Some lines hold the string "value". Copy all of them from the material that follows.

========================

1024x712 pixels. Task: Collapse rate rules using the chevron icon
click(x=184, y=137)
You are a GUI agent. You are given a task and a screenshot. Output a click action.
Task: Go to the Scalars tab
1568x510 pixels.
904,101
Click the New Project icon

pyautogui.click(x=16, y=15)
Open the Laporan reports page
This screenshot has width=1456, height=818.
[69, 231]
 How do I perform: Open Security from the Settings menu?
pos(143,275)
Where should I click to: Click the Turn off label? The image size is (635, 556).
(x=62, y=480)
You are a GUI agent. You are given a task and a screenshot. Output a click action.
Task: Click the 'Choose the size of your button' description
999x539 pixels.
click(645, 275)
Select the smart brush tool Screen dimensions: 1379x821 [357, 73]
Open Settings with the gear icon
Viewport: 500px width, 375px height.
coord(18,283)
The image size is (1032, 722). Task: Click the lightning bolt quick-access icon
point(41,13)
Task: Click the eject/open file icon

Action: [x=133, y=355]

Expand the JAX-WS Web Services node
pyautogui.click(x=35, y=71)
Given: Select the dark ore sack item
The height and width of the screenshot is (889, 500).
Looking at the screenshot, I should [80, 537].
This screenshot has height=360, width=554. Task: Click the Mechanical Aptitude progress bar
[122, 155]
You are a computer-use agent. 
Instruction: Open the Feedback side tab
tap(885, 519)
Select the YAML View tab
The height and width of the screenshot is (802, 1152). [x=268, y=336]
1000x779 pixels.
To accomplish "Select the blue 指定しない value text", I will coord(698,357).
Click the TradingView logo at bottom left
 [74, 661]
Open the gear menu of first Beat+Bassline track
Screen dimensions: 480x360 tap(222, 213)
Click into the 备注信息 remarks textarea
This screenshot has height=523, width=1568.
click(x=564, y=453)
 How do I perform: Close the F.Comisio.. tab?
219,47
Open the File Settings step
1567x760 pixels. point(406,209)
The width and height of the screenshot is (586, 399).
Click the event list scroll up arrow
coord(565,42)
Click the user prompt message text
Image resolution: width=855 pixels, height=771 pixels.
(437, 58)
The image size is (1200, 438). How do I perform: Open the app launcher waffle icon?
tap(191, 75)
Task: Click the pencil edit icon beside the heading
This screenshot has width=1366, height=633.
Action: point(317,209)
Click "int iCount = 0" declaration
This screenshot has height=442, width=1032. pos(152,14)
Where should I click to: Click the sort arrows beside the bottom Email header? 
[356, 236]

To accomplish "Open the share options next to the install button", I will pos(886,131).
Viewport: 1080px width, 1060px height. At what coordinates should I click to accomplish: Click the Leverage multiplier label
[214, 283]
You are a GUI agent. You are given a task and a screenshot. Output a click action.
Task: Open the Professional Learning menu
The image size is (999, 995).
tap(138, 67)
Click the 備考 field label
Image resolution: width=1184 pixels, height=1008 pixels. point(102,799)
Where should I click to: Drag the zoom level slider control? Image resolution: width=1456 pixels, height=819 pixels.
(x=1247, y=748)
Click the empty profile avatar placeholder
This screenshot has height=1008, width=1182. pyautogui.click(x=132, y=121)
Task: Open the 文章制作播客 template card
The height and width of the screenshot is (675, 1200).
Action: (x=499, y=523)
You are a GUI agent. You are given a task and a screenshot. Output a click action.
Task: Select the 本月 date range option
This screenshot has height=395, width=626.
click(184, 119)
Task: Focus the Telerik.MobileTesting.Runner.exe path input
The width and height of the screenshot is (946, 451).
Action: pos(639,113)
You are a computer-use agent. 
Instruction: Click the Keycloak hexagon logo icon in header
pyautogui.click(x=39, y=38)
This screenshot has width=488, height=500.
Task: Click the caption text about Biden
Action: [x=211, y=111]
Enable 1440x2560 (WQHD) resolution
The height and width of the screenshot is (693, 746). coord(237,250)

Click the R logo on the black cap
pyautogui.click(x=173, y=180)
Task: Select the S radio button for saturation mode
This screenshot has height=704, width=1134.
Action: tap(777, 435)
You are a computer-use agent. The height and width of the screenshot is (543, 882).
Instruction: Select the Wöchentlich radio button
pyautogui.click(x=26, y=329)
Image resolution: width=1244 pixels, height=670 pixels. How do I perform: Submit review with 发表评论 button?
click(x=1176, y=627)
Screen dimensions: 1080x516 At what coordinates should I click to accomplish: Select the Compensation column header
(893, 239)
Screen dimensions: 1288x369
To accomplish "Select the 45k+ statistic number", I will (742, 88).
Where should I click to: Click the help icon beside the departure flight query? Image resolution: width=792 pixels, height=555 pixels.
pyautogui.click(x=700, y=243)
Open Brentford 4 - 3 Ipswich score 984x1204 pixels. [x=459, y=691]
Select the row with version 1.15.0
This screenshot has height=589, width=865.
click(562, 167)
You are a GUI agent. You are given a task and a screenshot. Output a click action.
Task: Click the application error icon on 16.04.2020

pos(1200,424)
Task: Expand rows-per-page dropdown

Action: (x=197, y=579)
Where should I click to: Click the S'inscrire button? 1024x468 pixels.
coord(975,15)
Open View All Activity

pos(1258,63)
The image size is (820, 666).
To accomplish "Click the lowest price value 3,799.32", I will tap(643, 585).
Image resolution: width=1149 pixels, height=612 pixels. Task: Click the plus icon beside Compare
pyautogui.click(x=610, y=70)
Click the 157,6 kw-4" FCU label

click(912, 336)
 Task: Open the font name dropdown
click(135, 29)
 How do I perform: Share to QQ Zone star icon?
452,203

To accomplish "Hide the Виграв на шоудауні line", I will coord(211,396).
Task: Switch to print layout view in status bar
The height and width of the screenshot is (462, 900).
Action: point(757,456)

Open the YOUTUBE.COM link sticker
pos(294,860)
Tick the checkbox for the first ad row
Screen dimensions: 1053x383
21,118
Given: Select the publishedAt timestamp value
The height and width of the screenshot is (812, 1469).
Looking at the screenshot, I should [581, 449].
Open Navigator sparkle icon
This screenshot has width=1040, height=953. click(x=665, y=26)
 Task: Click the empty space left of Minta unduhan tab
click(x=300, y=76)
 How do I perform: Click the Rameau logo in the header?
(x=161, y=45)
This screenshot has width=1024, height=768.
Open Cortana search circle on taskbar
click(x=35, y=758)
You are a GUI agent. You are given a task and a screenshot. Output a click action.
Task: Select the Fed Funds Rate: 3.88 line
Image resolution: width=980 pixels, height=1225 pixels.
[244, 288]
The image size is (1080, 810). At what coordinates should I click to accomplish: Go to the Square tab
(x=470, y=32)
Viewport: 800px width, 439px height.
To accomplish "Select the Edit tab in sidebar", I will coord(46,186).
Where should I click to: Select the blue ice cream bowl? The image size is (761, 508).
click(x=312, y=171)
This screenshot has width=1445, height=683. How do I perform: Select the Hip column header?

========================

**EXERCISE RESPONSE**
To accomplish "Select the blue 指定しない value text", I will coord(698,357).
To accomplish "Click the lowest price value 3,799.32", I will tap(643, 585).
Given: Select the publishedAt timestamp value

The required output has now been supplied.